▶ _Exercise instructions_
Starting with the line that contains "[RSSで更新情報を購読] (301, 1274)", copy out each line through the end of the entries below, exactly as written, and nothing else.

▶ _Data for this exercise_
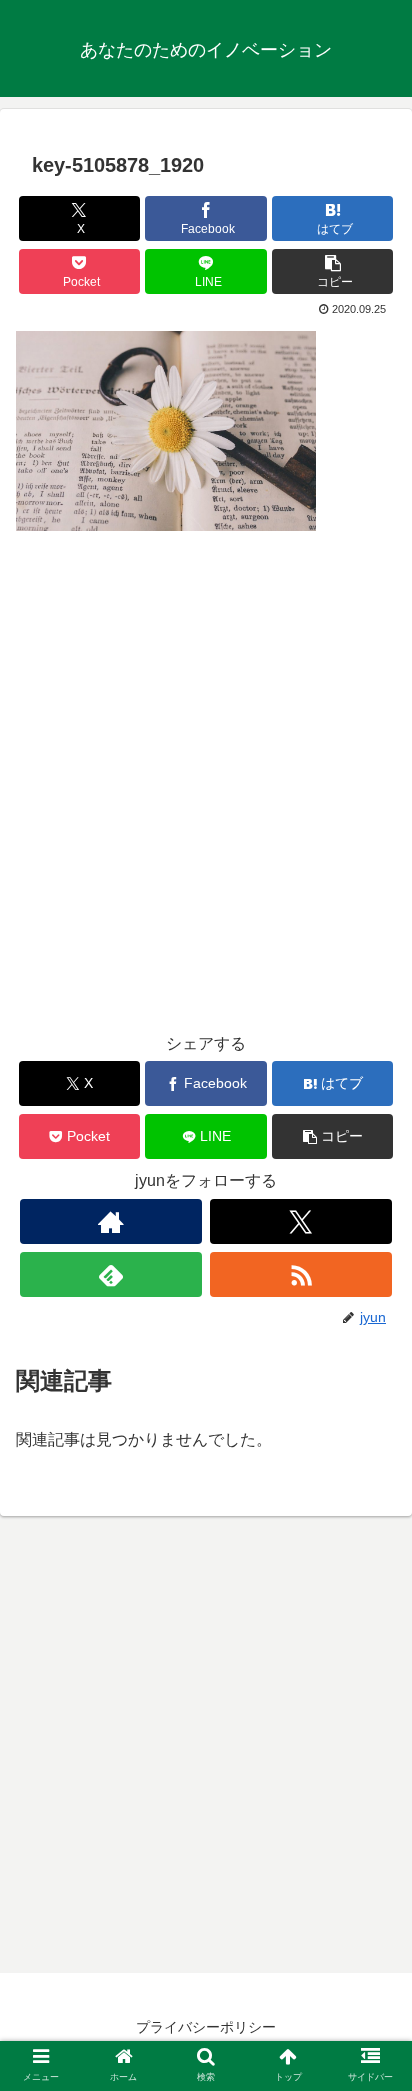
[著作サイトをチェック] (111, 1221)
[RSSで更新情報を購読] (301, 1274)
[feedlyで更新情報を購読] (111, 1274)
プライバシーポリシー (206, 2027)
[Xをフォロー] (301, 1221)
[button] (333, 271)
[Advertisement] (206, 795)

▶ _Answer to this task_
[RSSで更新情報を購読] (301, 1274)
[feedlyで更新情報を購読] (111, 1274)
プライバシーポリシー (206, 2027)
[Xをフォロー] (301, 1221)
[button] (333, 271)
[Advertisement] (206, 795)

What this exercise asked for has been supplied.